Meta-Analysis of B-Type Natriuretic Peptide's Ability to Identify Stress Induced Myocardial Ischemia.
Am J Cardiol. 2010 Dec 22;
Authors: Nadir MA, Witham MD, Szwejkowski BR, Struthers AD
Studies in victims of sudden cardiac death and those surviving a cardiac arrest have confirmed that extent of coronary artery disease is similar in those with and without angina, suggesting that it is the presence of myocardial ischemia rather than associated symptoms that determine the prognosis. Experimental models show that hypoxic myocardial tissue results in production of extra B-type natriuretic peptide (BNP), suggesting that BNP could potentially serve as a biomarker of myocardial ischemia.
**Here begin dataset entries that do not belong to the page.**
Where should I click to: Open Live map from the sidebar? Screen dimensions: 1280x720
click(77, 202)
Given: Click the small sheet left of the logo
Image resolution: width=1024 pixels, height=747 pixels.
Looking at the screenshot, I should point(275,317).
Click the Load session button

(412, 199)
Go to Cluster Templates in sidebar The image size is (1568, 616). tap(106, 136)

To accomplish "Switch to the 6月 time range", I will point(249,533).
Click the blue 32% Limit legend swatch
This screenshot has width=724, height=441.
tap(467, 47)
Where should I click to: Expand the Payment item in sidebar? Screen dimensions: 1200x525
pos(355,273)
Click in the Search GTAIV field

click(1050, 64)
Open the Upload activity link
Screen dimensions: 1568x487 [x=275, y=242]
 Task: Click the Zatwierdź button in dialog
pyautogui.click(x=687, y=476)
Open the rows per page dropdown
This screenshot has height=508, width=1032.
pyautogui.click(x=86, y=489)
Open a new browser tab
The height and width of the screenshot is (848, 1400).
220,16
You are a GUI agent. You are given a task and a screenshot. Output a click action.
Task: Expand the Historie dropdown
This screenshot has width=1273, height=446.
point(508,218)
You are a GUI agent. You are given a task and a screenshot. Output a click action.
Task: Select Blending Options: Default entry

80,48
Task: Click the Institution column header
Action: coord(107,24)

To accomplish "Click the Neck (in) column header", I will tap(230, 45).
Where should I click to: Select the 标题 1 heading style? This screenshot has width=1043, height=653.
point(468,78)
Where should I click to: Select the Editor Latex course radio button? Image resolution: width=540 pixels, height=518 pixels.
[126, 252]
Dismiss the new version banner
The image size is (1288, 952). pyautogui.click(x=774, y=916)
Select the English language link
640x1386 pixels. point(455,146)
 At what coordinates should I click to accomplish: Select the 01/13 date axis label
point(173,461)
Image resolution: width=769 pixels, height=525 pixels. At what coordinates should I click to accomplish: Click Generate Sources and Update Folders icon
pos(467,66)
We performed a meta-analysis of the studies that link BNP to inducible myocardial ischemia as indicated by noninvasive stress tests. Values of true positive, false positive, true negative, and false negative were calculated from the reported sensitivity, specificity, disease prevalence, and total number of patients studied. Sixteen studies reporting data on 2,784 patients across 14 study populations were included in the final analysis. Mean age of participants was 55 to 69 years and 55% to 90% were men. Pooled sensitivity and specificity of BNP for detection of stress-induced myocardial ischemia were 71% (95% confidence interval [CI] 68 to 74) and 52% (95% CI 52 to 54), respectively. Pooled diagnostic odds ratio was 3.5 (95% CI 2.46 to 5.04) and summary receiver operating characteristic curve revealed an area under the curve of 0.71 ± 0.02 (mean ± SE). In conclusion, this meta-analysis suggests that an increased BNP level can identify inducible ischemia as detected by standard noninvasive stress tests. This raises the possibility of a whole new role for BNP in the diagnosis and management of myocardial ischemia.